Stored data:

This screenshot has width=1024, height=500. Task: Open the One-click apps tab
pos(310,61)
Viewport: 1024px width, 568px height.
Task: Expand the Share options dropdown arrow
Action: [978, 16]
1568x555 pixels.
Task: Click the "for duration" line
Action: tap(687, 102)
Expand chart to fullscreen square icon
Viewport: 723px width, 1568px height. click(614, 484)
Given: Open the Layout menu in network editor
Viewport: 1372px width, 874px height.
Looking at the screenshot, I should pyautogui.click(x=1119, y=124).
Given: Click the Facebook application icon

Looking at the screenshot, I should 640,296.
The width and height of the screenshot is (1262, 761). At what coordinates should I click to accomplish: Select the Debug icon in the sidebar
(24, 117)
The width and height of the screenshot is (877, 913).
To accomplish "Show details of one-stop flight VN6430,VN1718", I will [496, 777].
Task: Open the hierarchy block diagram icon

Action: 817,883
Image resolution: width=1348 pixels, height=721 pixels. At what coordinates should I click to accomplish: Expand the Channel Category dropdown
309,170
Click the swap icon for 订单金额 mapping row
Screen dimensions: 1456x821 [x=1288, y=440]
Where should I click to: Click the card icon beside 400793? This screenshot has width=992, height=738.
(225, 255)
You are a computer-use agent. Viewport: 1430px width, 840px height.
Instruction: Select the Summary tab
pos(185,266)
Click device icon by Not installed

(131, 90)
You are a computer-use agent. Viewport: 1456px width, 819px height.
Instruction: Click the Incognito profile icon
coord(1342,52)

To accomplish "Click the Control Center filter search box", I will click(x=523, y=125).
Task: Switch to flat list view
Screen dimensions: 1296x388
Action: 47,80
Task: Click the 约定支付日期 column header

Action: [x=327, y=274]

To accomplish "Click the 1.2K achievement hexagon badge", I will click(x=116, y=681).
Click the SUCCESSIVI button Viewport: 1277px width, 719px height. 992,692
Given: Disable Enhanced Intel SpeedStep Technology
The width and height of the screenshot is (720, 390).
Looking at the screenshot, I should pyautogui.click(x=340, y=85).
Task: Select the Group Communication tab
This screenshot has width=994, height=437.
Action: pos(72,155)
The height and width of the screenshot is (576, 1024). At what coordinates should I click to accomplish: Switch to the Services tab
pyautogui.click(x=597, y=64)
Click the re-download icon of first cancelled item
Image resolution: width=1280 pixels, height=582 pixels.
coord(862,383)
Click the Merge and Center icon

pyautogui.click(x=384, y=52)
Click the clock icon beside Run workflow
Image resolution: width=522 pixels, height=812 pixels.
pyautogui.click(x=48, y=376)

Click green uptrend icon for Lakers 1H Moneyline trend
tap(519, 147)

§ WHAT YOU SHOULD DO
A verbatim copy of every entry is needed.

§ EXERCISE RESPONSE
This screenshot has width=1024, height=500. Task: Open the One-click apps tab
pos(310,61)
Viewport: 1024px width, 568px height.
Task: Expand the Share options dropdown arrow
Action: [978, 16]
1568x555 pixels.
Task: Click the "for duration" line
Action: tap(687, 102)
Expand chart to fullscreen square icon
Viewport: 723px width, 1568px height. click(614, 484)
Given: Open the Layout menu in network editor
Viewport: 1372px width, 874px height.
Looking at the screenshot, I should pyautogui.click(x=1119, y=124).
Given: Click the Facebook application icon

Looking at the screenshot, I should 640,296.
The width and height of the screenshot is (1262, 761). At what coordinates should I click to accomplish: Select the Debug icon in the sidebar
(24, 117)
The width and height of the screenshot is (877, 913).
To accomplish "Show details of one-stop flight VN6430,VN1718", I will [496, 777].
Task: Open the hierarchy block diagram icon

Action: 817,883
Image resolution: width=1348 pixels, height=721 pixels. At what coordinates should I click to accomplish: Expand the Channel Category dropdown
309,170
Click the swap icon for 订单金额 mapping row
Screen dimensions: 1456x821 [x=1288, y=440]
Where should I click to: Click the card icon beside 400793? This screenshot has width=992, height=738.
(225, 255)
You are a computer-use agent. Viewport: 1430px width, 840px height.
Instruction: Select the Summary tab
pos(185,266)
Click device icon by Not installed

(131, 90)
You are a computer-use agent. Viewport: 1456px width, 819px height.
Instruction: Click the Incognito profile icon
coord(1342,52)

To accomplish "Click the Control Center filter search box", I will click(x=523, y=125).
Task: Switch to flat list view
Screen dimensions: 1296x388
Action: 47,80
Task: Click the 约定支付日期 column header

Action: [x=327, y=274]

To accomplish "Click the 1.2K achievement hexagon badge", I will click(x=116, y=681).
Click the SUCCESSIVI button Viewport: 1277px width, 719px height. 992,692
Given: Disable Enhanced Intel SpeedStep Technology
The width and height of the screenshot is (720, 390).
Looking at the screenshot, I should pyautogui.click(x=340, y=85).
Task: Select the Group Communication tab
This screenshot has width=994, height=437.
Action: pos(72,155)
The height and width of the screenshot is (576, 1024). At what coordinates should I click to accomplish: Switch to the Services tab
pyautogui.click(x=597, y=64)
Click the re-download icon of first cancelled item
Image resolution: width=1280 pixels, height=582 pixels.
coord(862,383)
Click the Merge and Center icon

pyautogui.click(x=384, y=52)
Click the clock icon beside Run workflow
Image resolution: width=522 pixels, height=812 pixels.
pyautogui.click(x=48, y=376)

Click green uptrend icon for Lakers 1H Moneyline trend
tap(519, 147)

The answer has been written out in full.